WHAT THE EXERCISE ASKS: Restate the records in full, keeping every word as it is.

___ MATERIAL PROVIDED ___

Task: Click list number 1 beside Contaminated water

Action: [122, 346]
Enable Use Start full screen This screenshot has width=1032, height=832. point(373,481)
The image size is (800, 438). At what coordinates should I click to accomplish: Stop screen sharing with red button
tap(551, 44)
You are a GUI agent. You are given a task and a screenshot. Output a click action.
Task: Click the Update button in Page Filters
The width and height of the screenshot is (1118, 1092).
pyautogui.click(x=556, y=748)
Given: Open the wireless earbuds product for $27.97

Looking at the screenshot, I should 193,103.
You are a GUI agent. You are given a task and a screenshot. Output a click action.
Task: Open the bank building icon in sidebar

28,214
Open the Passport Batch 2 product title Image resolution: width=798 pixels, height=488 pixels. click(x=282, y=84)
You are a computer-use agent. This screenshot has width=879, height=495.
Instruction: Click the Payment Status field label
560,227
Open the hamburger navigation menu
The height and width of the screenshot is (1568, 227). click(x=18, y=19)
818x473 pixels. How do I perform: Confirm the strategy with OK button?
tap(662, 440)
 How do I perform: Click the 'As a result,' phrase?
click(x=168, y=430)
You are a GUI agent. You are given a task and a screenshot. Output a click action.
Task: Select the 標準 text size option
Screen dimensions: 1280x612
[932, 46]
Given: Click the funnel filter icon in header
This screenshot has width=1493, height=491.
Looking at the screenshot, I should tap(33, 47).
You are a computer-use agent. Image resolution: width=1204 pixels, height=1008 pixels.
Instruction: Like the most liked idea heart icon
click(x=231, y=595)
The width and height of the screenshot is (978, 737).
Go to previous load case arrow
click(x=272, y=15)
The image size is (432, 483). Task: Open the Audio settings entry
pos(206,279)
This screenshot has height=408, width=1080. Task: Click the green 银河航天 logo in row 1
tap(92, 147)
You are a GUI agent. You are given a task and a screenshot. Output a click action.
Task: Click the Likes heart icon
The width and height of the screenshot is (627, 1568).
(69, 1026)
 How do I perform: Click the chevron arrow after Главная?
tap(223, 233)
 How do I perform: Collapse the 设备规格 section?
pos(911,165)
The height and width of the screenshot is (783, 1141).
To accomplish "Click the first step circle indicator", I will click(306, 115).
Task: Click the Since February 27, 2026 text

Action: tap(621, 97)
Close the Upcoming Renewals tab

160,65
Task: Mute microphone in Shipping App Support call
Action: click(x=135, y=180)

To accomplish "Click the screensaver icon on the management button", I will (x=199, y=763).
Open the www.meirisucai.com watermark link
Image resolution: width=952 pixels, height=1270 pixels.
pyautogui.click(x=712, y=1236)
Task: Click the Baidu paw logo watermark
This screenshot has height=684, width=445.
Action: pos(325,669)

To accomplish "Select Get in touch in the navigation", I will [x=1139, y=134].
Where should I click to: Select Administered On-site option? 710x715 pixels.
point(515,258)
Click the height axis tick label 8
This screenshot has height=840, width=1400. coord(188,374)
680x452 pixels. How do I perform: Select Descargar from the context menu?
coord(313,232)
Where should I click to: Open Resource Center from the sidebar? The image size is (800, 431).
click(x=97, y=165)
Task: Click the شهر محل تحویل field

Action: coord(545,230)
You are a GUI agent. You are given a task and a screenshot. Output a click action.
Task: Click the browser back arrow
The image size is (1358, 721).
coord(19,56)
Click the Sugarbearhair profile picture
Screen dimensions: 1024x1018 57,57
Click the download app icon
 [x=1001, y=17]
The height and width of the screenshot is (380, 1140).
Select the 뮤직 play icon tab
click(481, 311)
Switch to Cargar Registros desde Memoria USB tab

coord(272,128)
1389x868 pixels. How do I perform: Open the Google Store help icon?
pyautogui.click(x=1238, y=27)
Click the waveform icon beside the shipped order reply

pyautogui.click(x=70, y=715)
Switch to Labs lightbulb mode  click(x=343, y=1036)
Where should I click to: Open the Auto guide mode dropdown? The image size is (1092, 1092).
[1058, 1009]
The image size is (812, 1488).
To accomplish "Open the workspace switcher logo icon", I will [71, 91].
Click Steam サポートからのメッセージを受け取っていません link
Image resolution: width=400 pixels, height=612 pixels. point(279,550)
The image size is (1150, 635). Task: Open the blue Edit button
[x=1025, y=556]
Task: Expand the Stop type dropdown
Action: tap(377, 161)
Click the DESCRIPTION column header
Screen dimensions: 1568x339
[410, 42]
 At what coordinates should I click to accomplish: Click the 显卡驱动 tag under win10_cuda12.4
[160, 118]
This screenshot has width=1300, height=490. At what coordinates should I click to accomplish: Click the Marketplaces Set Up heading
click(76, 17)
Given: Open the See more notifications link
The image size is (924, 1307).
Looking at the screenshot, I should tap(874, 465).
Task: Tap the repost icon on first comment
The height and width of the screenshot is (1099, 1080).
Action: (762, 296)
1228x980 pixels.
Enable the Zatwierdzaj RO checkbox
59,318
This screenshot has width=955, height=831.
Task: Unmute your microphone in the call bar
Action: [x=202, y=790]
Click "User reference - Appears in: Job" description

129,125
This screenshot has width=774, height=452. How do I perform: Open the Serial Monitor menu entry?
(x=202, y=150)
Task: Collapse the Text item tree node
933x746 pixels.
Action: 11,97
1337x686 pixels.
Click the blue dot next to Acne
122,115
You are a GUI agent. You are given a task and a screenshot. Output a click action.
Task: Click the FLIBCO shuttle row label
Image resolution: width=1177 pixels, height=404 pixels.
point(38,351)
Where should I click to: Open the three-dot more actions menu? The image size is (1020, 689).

___

ANSWER TO THIS PROBLEM:
Task: Click list number 1 beside Contaminated water

Action: [122, 346]
Enable Use Start full screen This screenshot has width=1032, height=832. point(373,481)
The image size is (800, 438). At what coordinates should I click to accomplish: Stop screen sharing with red button
tap(551, 44)
You are a GUI agent. You are given a task and a screenshot. Output a click action.
Task: Click the Update button in Page Filters
The width and height of the screenshot is (1118, 1092).
pyautogui.click(x=556, y=748)
Given: Open the wireless earbuds product for $27.97

Looking at the screenshot, I should 193,103.
You are a GUI agent. You are given a task and a screenshot. Output a click action.
Task: Open the bank building icon in sidebar

28,214
Open the Passport Batch 2 product title Image resolution: width=798 pixels, height=488 pixels. click(x=282, y=84)
You are a computer-use agent. This screenshot has width=879, height=495.
Instruction: Click the Payment Status field label
560,227
Open the hamburger navigation menu
The height and width of the screenshot is (1568, 227). click(x=18, y=19)
818x473 pixels. How do I perform: Confirm the strategy with OK button?
tap(662, 440)
 How do I perform: Click the 'As a result,' phrase?
click(x=168, y=430)
You are a GUI agent. You are given a task and a screenshot. Output a click action.
Task: Select the 標準 text size option
Screen dimensions: 1280x612
[932, 46]
Given: Click the funnel filter icon in header
This screenshot has width=1493, height=491.
Looking at the screenshot, I should tap(33, 47).
You are a computer-use agent. Image resolution: width=1204 pixels, height=1008 pixels.
Instruction: Like the most liked idea heart icon
click(x=231, y=595)
The width and height of the screenshot is (978, 737).
Go to previous load case arrow
click(x=272, y=15)
The image size is (432, 483). Task: Open the Audio settings entry
pos(206,279)
This screenshot has height=408, width=1080. Task: Click the green 银河航天 logo in row 1
tap(92, 147)
You are a GUI agent. You are given a task and a screenshot. Output a click action.
Task: Click the Likes heart icon
The width and height of the screenshot is (627, 1568).
(69, 1026)
 How do I perform: Click the chevron arrow after Главная?
tap(223, 233)
 How do I perform: Collapse the 设备规格 section?
pos(911,165)
The height and width of the screenshot is (783, 1141).
To accomplish "Click the first step circle indicator", I will click(306, 115).
Task: Click the Since February 27, 2026 text

Action: tap(621, 97)
Close the Upcoming Renewals tab

160,65
Task: Mute microphone in Shipping App Support call
Action: click(x=135, y=180)

To accomplish "Click the screensaver icon on the management button", I will (x=199, y=763).
Open the www.meirisucai.com watermark link
Image resolution: width=952 pixels, height=1270 pixels.
pyautogui.click(x=712, y=1236)
Task: Click the Baidu paw logo watermark
This screenshot has height=684, width=445.
Action: pos(325,669)

To accomplish "Select Get in touch in the navigation", I will [x=1139, y=134].
Where should I click to: Select Administered On-site option? 710x715 pixels.
point(515,258)
Click the height axis tick label 8
This screenshot has height=840, width=1400. coord(188,374)
680x452 pixels. How do I perform: Select Descargar from the context menu?
coord(313,232)
Where should I click to: Open Resource Center from the sidebar? The image size is (800, 431).
click(x=97, y=165)
Task: Click the شهر محل تحویل field

Action: coord(545,230)
You are a GUI agent. You are given a task and a screenshot. Output a click action.
Task: Click the browser back arrow
The image size is (1358, 721).
coord(19,56)
Click the Sugarbearhair profile picture
Screen dimensions: 1024x1018 57,57
Click the download app icon
 [x=1001, y=17]
The height and width of the screenshot is (380, 1140).
Select the 뮤직 play icon tab
click(481, 311)
Switch to Cargar Registros desde Memoria USB tab

coord(272,128)
1389x868 pixels. How do I perform: Open the Google Store help icon?
pyautogui.click(x=1238, y=27)
Click the waveform icon beside the shipped order reply

pyautogui.click(x=70, y=715)
Switch to Labs lightbulb mode  click(x=343, y=1036)
Where should I click to: Open the Auto guide mode dropdown? The image size is (1092, 1092).
[1058, 1009]
The image size is (812, 1488).
To accomplish "Open the workspace switcher logo icon", I will [71, 91].
Click Steam サポートからのメッセージを受け取っていません link
Image resolution: width=400 pixels, height=612 pixels. point(279,550)
The image size is (1150, 635). Task: Open the blue Edit button
[x=1025, y=556]
Task: Expand the Stop type dropdown
Action: tap(377, 161)
Click the DESCRIPTION column header
Screen dimensions: 1568x339
[410, 42]
 At what coordinates should I click to accomplish: Click the 显卡驱动 tag under win10_cuda12.4
[160, 118]
This screenshot has width=1300, height=490. At what coordinates should I click to accomplish: Click the Marketplaces Set Up heading
click(76, 17)
Given: Open the See more notifications link
The image size is (924, 1307).
Looking at the screenshot, I should tap(874, 465).
Task: Tap the repost icon on first comment
The height and width of the screenshot is (1099, 1080).
Action: (762, 296)
1228x980 pixels.
Enable the Zatwierdzaj RO checkbox
59,318
This screenshot has width=955, height=831.
Task: Unmute your microphone in the call bar
Action: [x=202, y=790]
Click "User reference - Appears in: Job" description

129,125
This screenshot has width=774, height=452. How do I perform: Open the Serial Monitor menu entry?
(x=202, y=150)
Task: Collapse the Text item tree node
933x746 pixels.
Action: 11,97
1337x686 pixels.
Click the blue dot next to Acne
122,115
You are a GUI agent. You are given a task and a screenshot. Output a click action.
Task: Click the FLIBCO shuttle row label
Image resolution: width=1177 pixels, height=404 pixels.
point(38,351)
Where should I click to: Open the three-dot more actions menu? The image size is (1020, 689).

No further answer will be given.